Raşit’in Almanya’ya gidişinden sonra da durum değişmez. Raşit, babasına gönderdiği mektuplarda tüm aile bireylerinin tek tek hatırını sorar; fakat karısından ve oğlundan söz etmeyi ayıp olarak görür. Raşit’in mektubundaki hâl hatır sorma faslı şu şekilde olur: “Hatun anamın hatırını suval ederim. Ellerinden hasretle öperim. Kuççük ağamın hatırını suval edip, ellerinden öperim. Gelin yengemin hatırını suval eder, yeğenlerimin gözlerinden öperim. Bacıma, hane halkına selam ederim” (Sayar, 2002b: 98). Görüldüğü gibi Raşit, yengesinin ve yeğenlerinin bile hâl hatırını sormuş; fakat kendi eşi ve çocuğuyla ilgili tek söz edememiştir. Sadece “hane halkına selam” ifadesiyle eşine ve çocuğuna gizli bir göndermede bulunabilmiştir. Nitekim Raşit’in eşi Halime, bu duruma daha fazla dayanamaz ve kocasına gizlice bir mektup gönderir. Mektubunda kocasına niçin kendisiyle ilgilenmediğini sorar, naz ve işve makamında kocasından şikâyetçi olur. Raşit ise karısına cevaben yazdığı mektupta “Hani sen de eyi bilirsin. Örf derler, âdet derler. Evlat, babasının yanında helali ile konuşamaz. Yavrusunu gucaklayıp koklayamaz. Emme doğru, emme eğri. Biz böyle yetiştik. Senin babaevinde de sürdürülen usul bu” (Sayar, 2002b: 112) sözleriyle kendisini savunur. Raşit bu tutumuyla büyüklerinden gördüğü şekilde hareket eden, geleneklerine bağlı bir aile babasını örnekler.
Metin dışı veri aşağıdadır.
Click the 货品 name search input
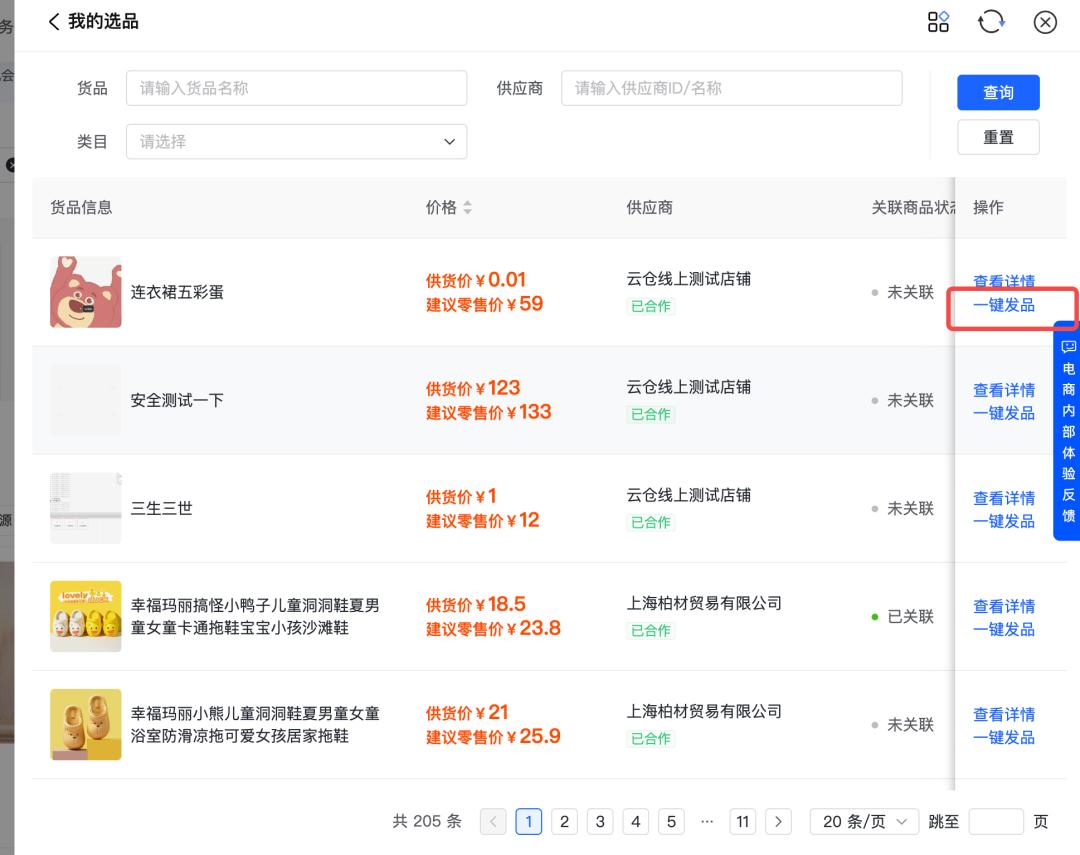 click(296, 88)
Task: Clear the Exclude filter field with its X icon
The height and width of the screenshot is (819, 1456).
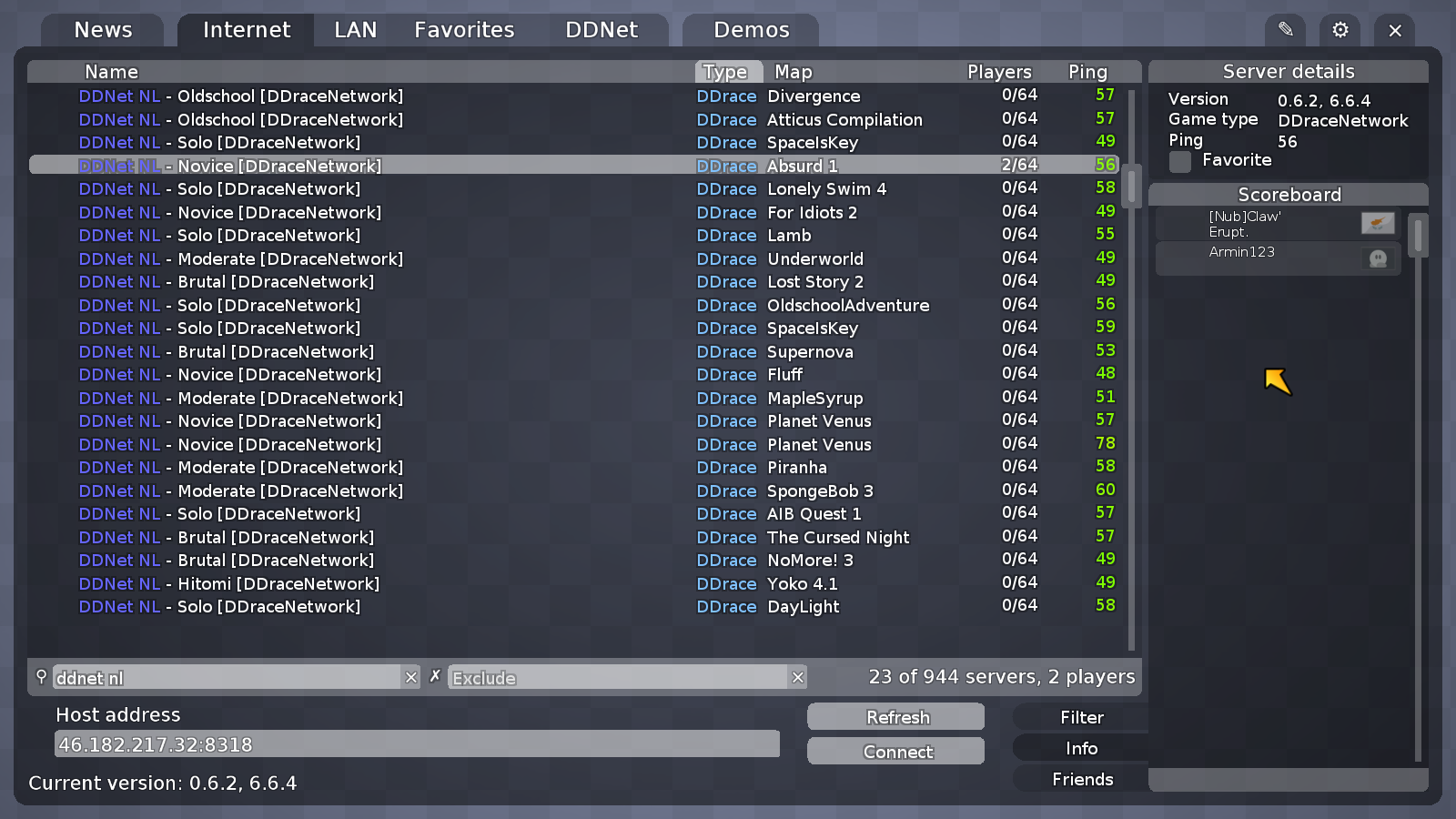Action: point(798,677)
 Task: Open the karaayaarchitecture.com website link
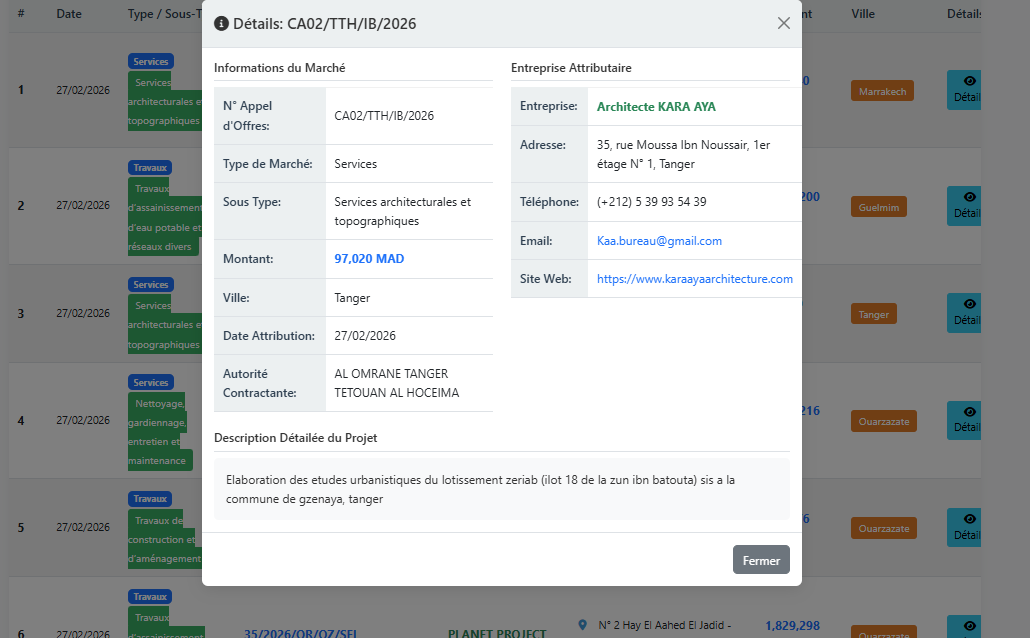tap(694, 279)
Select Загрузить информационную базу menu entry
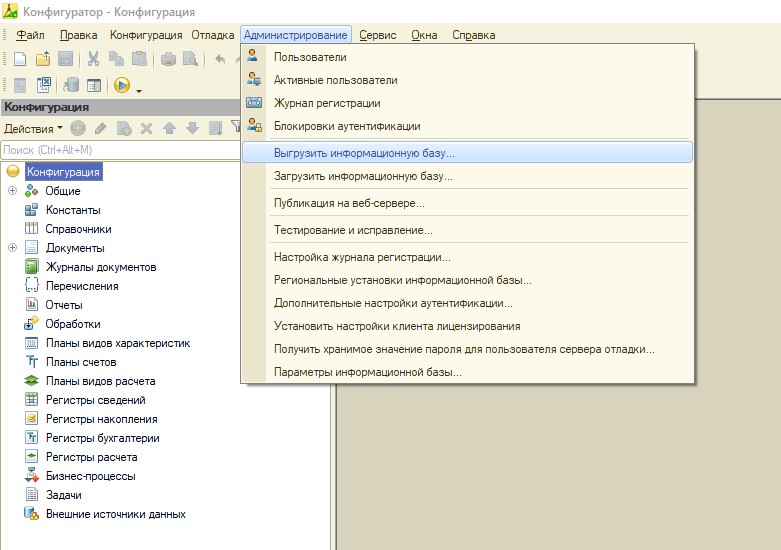The height and width of the screenshot is (550, 781). point(363,176)
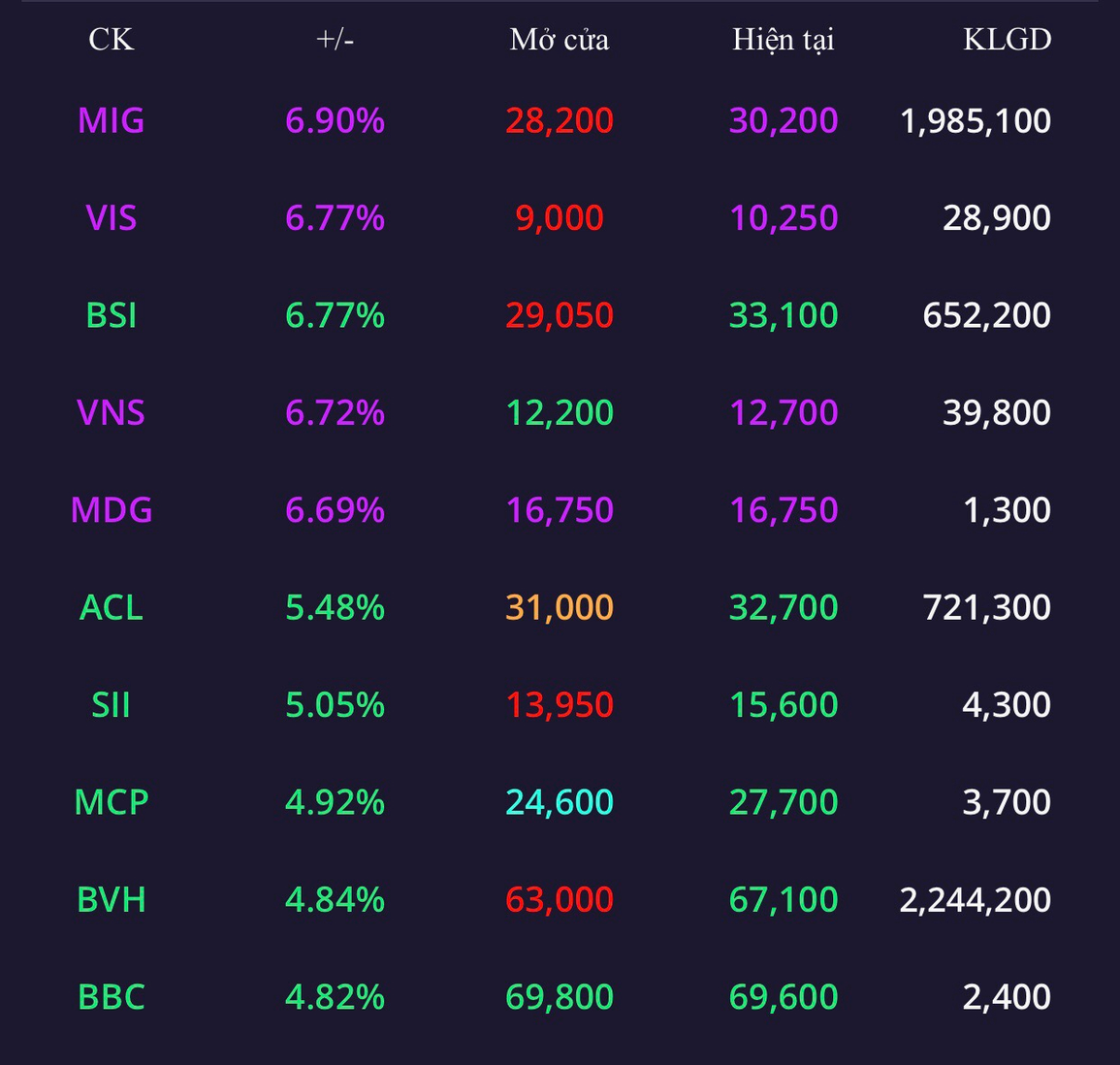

Raşit’in roman boyunca aile içi geleneklere bağlı olarak yaşamını sürdürdüğü görülür. Raşit, aile içi geleneklere bağlılığını sürdürürken sadece bir kez babalık sevgisine yenik düşer ve aile içi gelenekleri çiğner. Bu da roman kahramanının bir zaaf anına denk gelir. Raşit, Almanya’dan köyüne izne döner. Bu sırada Raşit’in oğlu Murat, koşarak babasının boynuna sarılır. Oğlunun bu sevgisi karşısında dayanamayan Raşit de oğlunu kucaklar ve babasının yanında öper (Sayar, 2002b: 288). Raşit, daha sonra yaptığı yanlışı fark eder; fakat artık iş işten geçtiği için bu davranışının üzerinde durmaz.

Eserde Raşit, toplumsal normları çiğnememek için kendini sınırlayan ve ailesine olan sevgisini gizlemek zorunda kalan bir aile reisi profili çizer. Çünkü özellikle kırsal bölgelerde erkeğin, babasının yanında karısıyla konuşması ve çocuklarını sevmesi geleneğe aykırı davranışlar olarak görülür (Kaplan, 1997: 551). Bu gelenek, toplumumuzda günümüze kadar varlığını sürdürmüştür. Uygulamanın temeli, aile içi sevgi gösteriminin bir otorite boşluğu oluşturacağı endişesine dayanmaktadır.

Attila İlhan’ın 1974’te yayımlanan Sırtlan Payı romanındaki Manastırlı Salih Paşa, geleneklerine bağlı bir aile reisidir. Konağında gelini ve hizmetçileri ile yaşar. Manastırlı Salih Paşa’nın oğlu İhsan, Birinci Dünya Savaşı’nda şehit düşer, gelini Ruhsâr ise oğlunun emaneti olarak ona kalır. Her türlü alafranga âdetine karşı olan Salih Paşa, hiçbir şekilde kendi değerlerinden ödün vermez. O bir Osmanlı paşasıdır ve kurtuluş mücadelesi verdiği düşmanlarına özenmeyi kendisine zül addeder. Anlatıcı, Salih Paşa’nın geleneklere olan bağlılığını şu sözlerle betimler:

Yemeği yer sofrasında yiyorlar. Manastırlı Salih Paşa, Kırım Savaşı’ndan bu yana, Osmanlı mülkünü sarmış her türlü frenk özentisine, oldum olası karşı durmuş bir adam. Konağında eski görenek sürüyor: selamlık hizmetçileri, önce sofra bezini serip, orta yerine alçak boylu kandil iskemlesini koyuyorlar, sonra onun üzerine büyük pirinç tepsiyi. Sofranın çevresindeki kuştüyü minderlere herkes bağdaş kurup oturunca, hizmetçiler tarafından peşkirleri, dizlerine rastlayacak bir biçimde atılıyor (İlhan, 2005: 354).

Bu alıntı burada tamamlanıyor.